Leandro Soares da Costa (do veleiro SamoaElektra)

Aviador, Leandro Costa agora também navega virtualmente. Foto: Arquivo pessoal

Aviador, Leandro Costa agora também navega virtualmente. Foto: Arquivo pessoal

Impressões de um estreante da vela

Por Roberto Negraes*

Como um novato, pela primeira vez disputando uma regata virtual, reage aos desafios da navegação?

   Apesar de nunca ter participado de regatas, Leandro Costa, aos 52 anos de idade possui um vasto know-how em meteorologia e navegação, mas do ponto de vista dos céus: ele é aeronauta, comandante da aviação comercial, com milhares de horas de voo. Leandro, há algum tempo, passou a se interessar pelo esporte da vela. Por esse motivo, decidiu participar da Cape2Rio, em ambas as categorias, multicascos e classe 40. E explica:

   “Navegar um veleiro se assemelha muito a voar com um planador, com a diferença de que, no planador, eu diria que operamos em três dimensões, enquanto no veleiro, em duas dimensões. O próprio voo de planador é chamado por ‘voo a vela’. Creio que por isso muitos dos aviadores buscam na vela seu hobby. Eu mesmo já construí dois veleirinhos (Corsair 11 e D5) e uma prancha de stand up, gosto de pôr ‘mãos à obra’. Até hoje, só velejei de monotipos, mas a intenção é ter um veleiro de cruzeiro na aposentadoria, e felizmente minha esposa é parceira em tudo, e temos o sonho em comum”.

   Um parágrafo aqui, pessoal, deste jornalista, para explicar algo que me tocou nesta entrevista. Leandro conta que seu interesse por barcos começou pela leitura de reportagens e artigos de minha autoria, publicados em revistas especializadas. A gente nunca imagina até onde irá a influência de nosso trabalho. Durante a conversa, ficar sabendo destas escolhas terem “culpa” minha, é gratificante: “Meus primeiros conhecimentos sobre náutica vieram por teus escritos”, recorda Leandro, “na década de 80, e hoje tenho o prazer de conceder esta entrevista. É um ciclo que se fecha!”.

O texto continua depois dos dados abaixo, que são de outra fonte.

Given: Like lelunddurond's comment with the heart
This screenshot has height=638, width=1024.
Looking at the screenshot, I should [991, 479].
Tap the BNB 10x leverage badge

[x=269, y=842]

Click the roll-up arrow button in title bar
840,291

   Comparando a navegação aérea com a marítima, discorre Leandro sobre o seu ponto de vista:

   “Muitas das leis e regras da aviação foram baseadas na navegação marítima. As luzes de navegação, por exemplo, vermelha, verde e branca, são idênticas, as regras de ultrapassagem e prioridade idem, assim como a velocidade é considerada em nós (1 nó = 1 milha marítima). Até o uniforme do aviador é baseado nos uniformes náuticos de outrora. Contudo, minha experiência em navegação é somente a aérea de longo percurso. A qual também é afetada diretamente, mas não do mesmo modo, pela meteorologia. Por exemplo, contornar um sistema de baixa pressão pela sua direita (no hemisfério Sul) poderia teoricamente nos beneficiar num avião, mas num veleiro, é provável que o deslocamento do sistema seja mais rápido, e o barco acabe numa calmaria ou enfrentando ventos desfavoráveis.

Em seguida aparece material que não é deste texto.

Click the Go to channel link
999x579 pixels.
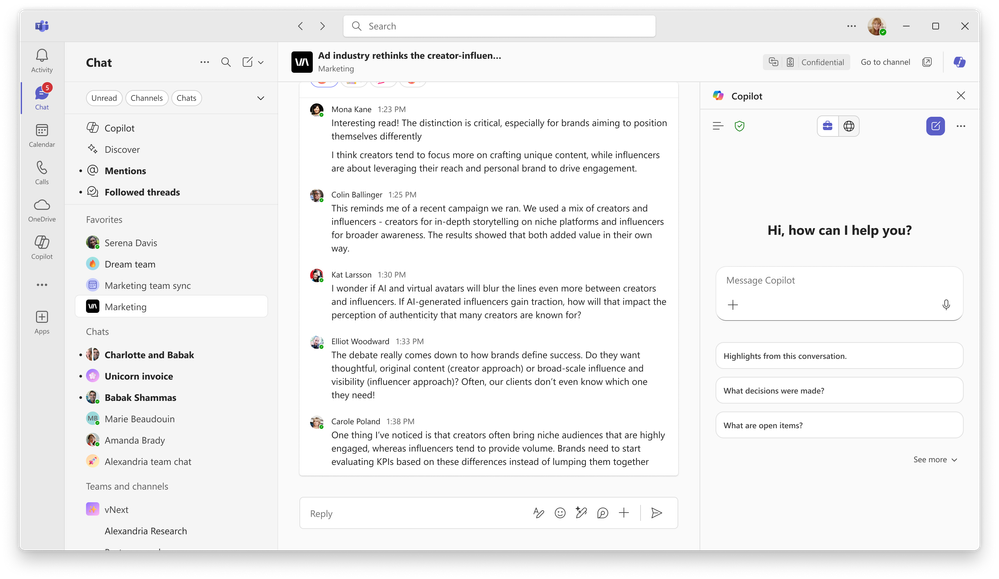(884, 61)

   Aproveitando, pergunto se, na opinião de Leandro, o conhecimento dos sistemas de ventos, das altas e baixas pressões, seria uma ajuda no caso de uma regata virtual:

   “Sem dúvida”, ele responde de imediato, “mas é necessário adaptar o conhecimento para as baixas velocidades! Esta foi minha dificuldade inicial! Quando temos uma previsão meteorológica de um evento relevante, digamos, duzentas milhas à frente do avião, já temos de começar a planejar o desvio. Já num veleiro, é bem provável que esse evento se finde antes de atingi-lo. Em compensação, outros eventos meteorológicos se formarão num espaço de tempo que corresponde a meia hora de voo, traduzidos para 24 horas numa velejada. Por isso, fui inocente para as regatas virtuais, imaginando a circulação geral de ventos do Atlântico Sul como se fossem imutáveis. Mas eles mudam. E como mudam!”.

   Leandro comenta sobre a navegação virtual, com seus controles de velas e opções diversas:

   “Baseado na minha pouca experiência de prática de iatismo, achei-os coerentes com a realidade. As opções de velas disponíveis dão as diferenças esperadas, e me surpreendi com detalhes como poder contar com um casco polido ou não, dependendo de nossos créditos virtuais e/ou compra de equipamentos e melhorias”.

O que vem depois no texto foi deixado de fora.